Bernie Sanders goes to coal country
If you want to see a leopard try to change his spots, get a load of Bernie Sanders's trip to coal country.
According to the Associated Press:
The former Democratic presidential candidate from Vermont received a standing ovation immediately from about 250 people in a high school auditorium in McDowell County, and his call for universal health care as a right for all Americans was greeted with loud applause.
President Trump hasn't even been in office 100 days yet, and already the socialist senator from Vermont is out campaigning for higher office again. His visit this past weekend could be called a belated...very belated...bid to win support from coal miners, a group his endorsed nominee, Hillary Clinton, wouldn't give the time of day to, and his president, Barack Obama, kept his vow to "bankrupt" by putting 80,000 miners out of work.

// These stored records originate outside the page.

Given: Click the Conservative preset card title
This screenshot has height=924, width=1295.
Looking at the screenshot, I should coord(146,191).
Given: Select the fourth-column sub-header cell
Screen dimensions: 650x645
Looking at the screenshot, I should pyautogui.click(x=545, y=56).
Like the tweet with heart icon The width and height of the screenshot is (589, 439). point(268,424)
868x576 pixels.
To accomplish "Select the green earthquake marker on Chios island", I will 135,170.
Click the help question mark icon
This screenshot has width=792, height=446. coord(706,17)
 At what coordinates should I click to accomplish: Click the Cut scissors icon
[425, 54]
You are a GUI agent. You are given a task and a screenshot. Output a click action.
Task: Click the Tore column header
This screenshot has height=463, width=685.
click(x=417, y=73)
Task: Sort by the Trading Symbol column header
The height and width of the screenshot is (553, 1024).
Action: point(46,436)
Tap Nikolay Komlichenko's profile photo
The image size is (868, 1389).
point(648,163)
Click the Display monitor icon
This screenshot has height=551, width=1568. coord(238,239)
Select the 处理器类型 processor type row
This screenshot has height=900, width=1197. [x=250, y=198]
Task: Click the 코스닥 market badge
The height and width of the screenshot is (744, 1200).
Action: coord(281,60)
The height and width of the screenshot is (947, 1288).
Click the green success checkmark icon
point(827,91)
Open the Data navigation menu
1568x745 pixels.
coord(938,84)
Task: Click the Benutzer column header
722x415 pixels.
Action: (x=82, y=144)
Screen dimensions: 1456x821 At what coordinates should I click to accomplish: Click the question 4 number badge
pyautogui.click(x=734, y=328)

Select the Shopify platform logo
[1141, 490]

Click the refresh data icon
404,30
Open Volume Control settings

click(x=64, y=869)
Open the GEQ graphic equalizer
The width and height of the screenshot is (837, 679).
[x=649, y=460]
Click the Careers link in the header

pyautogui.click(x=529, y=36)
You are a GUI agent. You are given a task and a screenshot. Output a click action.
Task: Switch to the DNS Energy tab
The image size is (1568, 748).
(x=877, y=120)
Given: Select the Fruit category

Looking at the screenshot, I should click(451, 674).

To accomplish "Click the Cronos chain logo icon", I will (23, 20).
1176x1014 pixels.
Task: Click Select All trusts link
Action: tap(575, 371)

"Young people are leaving our small towns because they can't find jobs and that is going on all over the country," [Sanders] said.
So let's get this straight: Obama bankrupted the coal industry, and Sanders in the role of Captain Obvious is saying young people can't find jobs. He makes no connection to the two events of cause and effect.
Following that act, Bernie Sanders is now lamenting the suicides, the drug addiction rates, the social dissolution, and the despair in these Obama-bankrupted communities, never noticing the irony of who caused that, either. Like a traveling salesman touting his snake oil elixir, Sanders is touting Obamacare, as if the voter verdict on Obamacare last November never happened.
He's also touting renewable energy to the miners, of course, and the Associated Press is quoting activists who still say (and have been since the dawn of the Obama era in 2008) that "those jobs aren't coming back."
It's still 2008 for Sanders at best.
Here's the hollow irony of it: as Sanders courts coal miners, carefully avoiding calling them deplorables as Clinton did, the reality of his campaign financiers looms large.
Friends of the Earth Action. American Renewables...
Sound like pro-coal people?
He also still has his endorsements from anti-coal greenies such as Erin Brockovich, Helen Caldicott, Tim DeChristopher, Julia Butterfly Hill (remember her?), Bill McKibben, Jill Stein, Winona LaDuke, Cameron Whittern, and other anti-coal green leftists.
But who says conventional energy such as oil and coal is really such a Sanders bugbear? He's also got the endorsement of one Nicolas Maduro, president of Venezuela, a major oil producer and big-time polluter.
Apparently, conventional energy is okay in Sanders's eyes only so long as communists are controlling it.